**Exercise requirements:** Reproduce the rows verbatim, beginning at the line that contains "Select the review photo thumbnail" and stopping after the line that contains "click(x=1791, y=806)".

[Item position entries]
▼

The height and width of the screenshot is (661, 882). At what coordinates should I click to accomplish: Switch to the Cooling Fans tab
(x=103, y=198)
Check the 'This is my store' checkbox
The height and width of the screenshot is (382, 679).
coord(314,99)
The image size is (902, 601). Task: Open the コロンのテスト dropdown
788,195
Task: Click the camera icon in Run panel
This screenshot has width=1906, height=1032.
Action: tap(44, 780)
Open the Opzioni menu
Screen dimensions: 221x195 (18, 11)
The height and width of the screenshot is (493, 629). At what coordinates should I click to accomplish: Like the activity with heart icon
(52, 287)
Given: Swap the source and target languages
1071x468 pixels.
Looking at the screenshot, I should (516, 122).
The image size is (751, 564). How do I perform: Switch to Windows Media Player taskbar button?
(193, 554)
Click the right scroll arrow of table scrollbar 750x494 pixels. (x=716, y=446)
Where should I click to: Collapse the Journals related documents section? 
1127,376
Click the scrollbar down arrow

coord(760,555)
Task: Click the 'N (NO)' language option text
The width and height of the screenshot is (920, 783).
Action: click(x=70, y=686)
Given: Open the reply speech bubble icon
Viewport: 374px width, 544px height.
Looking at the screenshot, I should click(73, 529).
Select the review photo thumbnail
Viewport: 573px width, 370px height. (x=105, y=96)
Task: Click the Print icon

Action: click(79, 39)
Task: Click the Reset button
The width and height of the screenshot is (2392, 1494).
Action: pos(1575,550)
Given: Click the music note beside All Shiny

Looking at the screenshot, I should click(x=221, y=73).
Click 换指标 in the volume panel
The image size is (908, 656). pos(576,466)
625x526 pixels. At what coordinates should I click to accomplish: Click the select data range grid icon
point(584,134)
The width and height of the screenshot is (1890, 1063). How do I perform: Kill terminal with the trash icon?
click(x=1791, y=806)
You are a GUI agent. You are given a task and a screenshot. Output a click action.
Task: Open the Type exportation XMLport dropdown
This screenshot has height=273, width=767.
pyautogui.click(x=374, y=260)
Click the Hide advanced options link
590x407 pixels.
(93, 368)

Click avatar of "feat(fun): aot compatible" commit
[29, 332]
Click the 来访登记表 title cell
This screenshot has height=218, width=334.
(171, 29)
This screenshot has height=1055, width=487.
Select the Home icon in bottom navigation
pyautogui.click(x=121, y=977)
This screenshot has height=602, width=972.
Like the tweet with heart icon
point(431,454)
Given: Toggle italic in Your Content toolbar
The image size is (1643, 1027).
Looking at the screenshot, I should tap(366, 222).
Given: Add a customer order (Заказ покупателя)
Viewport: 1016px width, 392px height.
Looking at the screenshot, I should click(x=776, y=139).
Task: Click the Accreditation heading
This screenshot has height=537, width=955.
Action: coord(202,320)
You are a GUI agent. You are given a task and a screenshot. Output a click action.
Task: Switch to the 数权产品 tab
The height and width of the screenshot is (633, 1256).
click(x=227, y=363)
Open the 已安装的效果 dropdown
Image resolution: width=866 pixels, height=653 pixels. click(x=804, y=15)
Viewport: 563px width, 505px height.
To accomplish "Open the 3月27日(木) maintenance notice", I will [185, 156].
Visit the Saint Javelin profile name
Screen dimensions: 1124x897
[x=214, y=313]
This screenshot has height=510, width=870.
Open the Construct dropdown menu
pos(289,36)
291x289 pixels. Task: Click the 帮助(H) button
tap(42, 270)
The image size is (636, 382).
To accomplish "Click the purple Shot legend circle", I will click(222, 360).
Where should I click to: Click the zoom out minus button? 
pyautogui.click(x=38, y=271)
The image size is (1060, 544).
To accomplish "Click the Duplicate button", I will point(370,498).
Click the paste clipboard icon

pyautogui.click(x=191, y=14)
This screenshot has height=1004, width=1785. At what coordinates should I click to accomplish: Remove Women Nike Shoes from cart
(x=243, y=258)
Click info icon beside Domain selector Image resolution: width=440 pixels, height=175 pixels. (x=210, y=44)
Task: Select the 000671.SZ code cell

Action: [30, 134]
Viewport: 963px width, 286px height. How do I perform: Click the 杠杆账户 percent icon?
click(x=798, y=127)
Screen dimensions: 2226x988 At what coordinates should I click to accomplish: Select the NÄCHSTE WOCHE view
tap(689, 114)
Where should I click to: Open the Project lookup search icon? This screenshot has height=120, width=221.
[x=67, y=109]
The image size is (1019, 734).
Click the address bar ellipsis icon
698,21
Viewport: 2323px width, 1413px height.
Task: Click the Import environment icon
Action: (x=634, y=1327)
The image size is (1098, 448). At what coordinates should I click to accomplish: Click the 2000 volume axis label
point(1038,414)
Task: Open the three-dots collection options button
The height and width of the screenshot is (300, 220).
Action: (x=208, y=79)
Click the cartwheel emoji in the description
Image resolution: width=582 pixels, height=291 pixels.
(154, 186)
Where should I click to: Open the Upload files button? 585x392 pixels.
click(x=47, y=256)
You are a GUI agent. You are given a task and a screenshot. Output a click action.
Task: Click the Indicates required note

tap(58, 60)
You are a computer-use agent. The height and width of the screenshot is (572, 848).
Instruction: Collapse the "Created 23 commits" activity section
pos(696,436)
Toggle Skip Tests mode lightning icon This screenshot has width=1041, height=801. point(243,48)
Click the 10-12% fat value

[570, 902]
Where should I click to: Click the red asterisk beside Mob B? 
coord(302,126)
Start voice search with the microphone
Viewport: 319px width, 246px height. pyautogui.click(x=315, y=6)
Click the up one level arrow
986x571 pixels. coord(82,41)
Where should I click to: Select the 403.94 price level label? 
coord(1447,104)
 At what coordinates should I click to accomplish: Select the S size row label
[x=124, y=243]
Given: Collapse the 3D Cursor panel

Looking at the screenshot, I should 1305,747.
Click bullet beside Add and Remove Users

▲

**Solution to this exercise:**
Select the review photo thumbnail
Viewport: 573px width, 370px height. (x=105, y=96)
Task: Click the Print icon

Action: click(79, 39)
Task: Click the Reset button
The width and height of the screenshot is (2392, 1494).
Action: pos(1575,550)
Given: Click the music note beside All Shiny

Looking at the screenshot, I should click(x=221, y=73).
Click 换指标 in the volume panel
The image size is (908, 656). pos(576,466)
625x526 pixels. At what coordinates should I click to accomplish: Click the select data range grid icon
point(584,134)
The width and height of the screenshot is (1890, 1063). How do I perform: Kill terminal with the trash icon?
click(x=1791, y=806)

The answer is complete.